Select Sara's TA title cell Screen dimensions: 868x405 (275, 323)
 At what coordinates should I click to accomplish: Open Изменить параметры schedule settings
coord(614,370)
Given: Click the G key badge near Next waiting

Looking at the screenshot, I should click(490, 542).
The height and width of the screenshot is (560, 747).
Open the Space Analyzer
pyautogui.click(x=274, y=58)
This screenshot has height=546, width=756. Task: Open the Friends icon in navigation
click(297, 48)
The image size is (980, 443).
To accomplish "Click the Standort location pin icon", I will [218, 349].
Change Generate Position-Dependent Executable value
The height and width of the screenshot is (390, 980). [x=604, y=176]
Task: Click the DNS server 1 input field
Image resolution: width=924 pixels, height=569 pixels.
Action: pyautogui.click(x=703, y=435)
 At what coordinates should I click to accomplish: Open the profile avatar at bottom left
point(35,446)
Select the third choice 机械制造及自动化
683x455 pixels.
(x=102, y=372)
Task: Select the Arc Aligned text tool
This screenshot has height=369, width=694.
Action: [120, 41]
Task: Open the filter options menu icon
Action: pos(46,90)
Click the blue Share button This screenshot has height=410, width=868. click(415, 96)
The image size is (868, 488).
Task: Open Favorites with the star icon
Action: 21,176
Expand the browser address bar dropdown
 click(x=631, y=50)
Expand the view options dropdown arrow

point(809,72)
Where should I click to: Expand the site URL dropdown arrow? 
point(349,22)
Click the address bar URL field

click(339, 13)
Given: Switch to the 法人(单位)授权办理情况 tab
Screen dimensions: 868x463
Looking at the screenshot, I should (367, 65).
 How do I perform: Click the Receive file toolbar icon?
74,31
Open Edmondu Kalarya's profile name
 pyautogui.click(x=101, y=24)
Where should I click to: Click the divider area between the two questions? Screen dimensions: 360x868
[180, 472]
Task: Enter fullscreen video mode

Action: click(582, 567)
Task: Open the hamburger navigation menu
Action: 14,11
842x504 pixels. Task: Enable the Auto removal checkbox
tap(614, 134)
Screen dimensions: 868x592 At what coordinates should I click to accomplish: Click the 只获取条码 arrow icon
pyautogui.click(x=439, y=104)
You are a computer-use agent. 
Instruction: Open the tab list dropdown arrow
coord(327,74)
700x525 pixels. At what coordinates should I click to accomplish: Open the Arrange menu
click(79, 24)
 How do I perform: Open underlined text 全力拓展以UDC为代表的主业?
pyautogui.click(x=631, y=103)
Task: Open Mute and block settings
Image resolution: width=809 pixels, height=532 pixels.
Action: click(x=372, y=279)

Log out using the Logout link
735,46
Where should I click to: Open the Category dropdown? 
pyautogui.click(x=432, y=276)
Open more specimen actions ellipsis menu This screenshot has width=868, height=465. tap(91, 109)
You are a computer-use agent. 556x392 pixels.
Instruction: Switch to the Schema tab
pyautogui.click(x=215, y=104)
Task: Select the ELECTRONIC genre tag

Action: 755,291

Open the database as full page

--------------------------------

• [About this exercise] Restate word for word the entries above from the line with "Open the Space Analyzer" through the line with "Select the third choice 机械制造及自动化", inclusive, leaving out everything else.

• [Response to this task]
Open the Space Analyzer
pyautogui.click(x=274, y=58)
This screenshot has height=546, width=756. Task: Open the Friends icon in navigation
click(297, 48)
The image size is (980, 443).
To accomplish "Click the Standort location pin icon", I will [218, 349].
Change Generate Position-Dependent Executable value
The height and width of the screenshot is (390, 980). [x=604, y=176]
Task: Click the DNS server 1 input field
Image resolution: width=924 pixels, height=569 pixels.
Action: pyautogui.click(x=703, y=435)
 At what coordinates should I click to accomplish: Open the profile avatar at bottom left
point(35,446)
Select the third choice 机械制造及自动化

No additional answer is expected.